### Data listing
[Start of section]

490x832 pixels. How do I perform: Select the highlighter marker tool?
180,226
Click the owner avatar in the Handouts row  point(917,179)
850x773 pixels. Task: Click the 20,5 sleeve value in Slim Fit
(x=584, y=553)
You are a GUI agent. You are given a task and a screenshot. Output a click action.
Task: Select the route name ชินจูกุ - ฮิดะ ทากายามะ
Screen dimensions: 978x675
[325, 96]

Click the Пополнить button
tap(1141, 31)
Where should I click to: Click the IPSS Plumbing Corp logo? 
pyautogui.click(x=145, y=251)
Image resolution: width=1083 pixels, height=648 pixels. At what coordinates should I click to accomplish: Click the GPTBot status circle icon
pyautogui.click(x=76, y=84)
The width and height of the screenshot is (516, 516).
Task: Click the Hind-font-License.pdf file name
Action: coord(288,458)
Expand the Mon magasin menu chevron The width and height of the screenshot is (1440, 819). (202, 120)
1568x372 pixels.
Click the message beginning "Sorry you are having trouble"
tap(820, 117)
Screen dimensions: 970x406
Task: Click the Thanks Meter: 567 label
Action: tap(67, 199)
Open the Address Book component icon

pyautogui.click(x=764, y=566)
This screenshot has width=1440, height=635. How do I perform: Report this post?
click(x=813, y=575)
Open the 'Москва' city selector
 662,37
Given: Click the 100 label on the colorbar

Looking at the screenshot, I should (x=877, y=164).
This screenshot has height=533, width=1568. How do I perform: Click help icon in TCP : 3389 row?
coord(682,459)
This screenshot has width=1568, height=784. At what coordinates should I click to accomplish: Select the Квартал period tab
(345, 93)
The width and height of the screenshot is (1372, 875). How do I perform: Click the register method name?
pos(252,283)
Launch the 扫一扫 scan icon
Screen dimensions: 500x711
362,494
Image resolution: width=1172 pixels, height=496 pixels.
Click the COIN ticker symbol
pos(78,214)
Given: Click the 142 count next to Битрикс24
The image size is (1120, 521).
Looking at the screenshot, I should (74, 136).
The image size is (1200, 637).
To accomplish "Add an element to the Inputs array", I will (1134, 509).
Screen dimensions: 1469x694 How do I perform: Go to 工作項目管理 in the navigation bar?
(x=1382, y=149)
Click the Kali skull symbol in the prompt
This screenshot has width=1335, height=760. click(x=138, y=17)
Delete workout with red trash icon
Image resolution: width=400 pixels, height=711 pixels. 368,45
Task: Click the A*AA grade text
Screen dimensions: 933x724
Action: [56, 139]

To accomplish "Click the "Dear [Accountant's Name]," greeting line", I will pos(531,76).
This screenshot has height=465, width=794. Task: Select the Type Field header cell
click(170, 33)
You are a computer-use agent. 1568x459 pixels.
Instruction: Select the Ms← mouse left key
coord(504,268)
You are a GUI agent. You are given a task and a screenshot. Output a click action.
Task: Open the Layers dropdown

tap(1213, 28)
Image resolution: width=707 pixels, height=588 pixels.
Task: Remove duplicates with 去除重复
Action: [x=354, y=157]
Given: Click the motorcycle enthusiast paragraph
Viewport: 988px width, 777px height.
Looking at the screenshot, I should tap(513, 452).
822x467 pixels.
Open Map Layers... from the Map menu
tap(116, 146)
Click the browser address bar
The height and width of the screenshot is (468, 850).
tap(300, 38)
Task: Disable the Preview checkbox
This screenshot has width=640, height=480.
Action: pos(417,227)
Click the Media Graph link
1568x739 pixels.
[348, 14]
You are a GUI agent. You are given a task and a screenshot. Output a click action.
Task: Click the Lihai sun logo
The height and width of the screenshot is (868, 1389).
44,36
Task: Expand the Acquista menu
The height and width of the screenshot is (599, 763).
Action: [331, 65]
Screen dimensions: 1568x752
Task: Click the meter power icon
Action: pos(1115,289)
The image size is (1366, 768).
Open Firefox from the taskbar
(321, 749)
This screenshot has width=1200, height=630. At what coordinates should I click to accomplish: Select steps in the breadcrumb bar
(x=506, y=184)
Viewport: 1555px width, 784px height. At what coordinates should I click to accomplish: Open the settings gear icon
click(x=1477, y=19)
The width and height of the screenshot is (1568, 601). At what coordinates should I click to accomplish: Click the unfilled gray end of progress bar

[End of section]

### Task
Give the number of lines in the entries that include the string "will", and nothing more.

### The completed task
2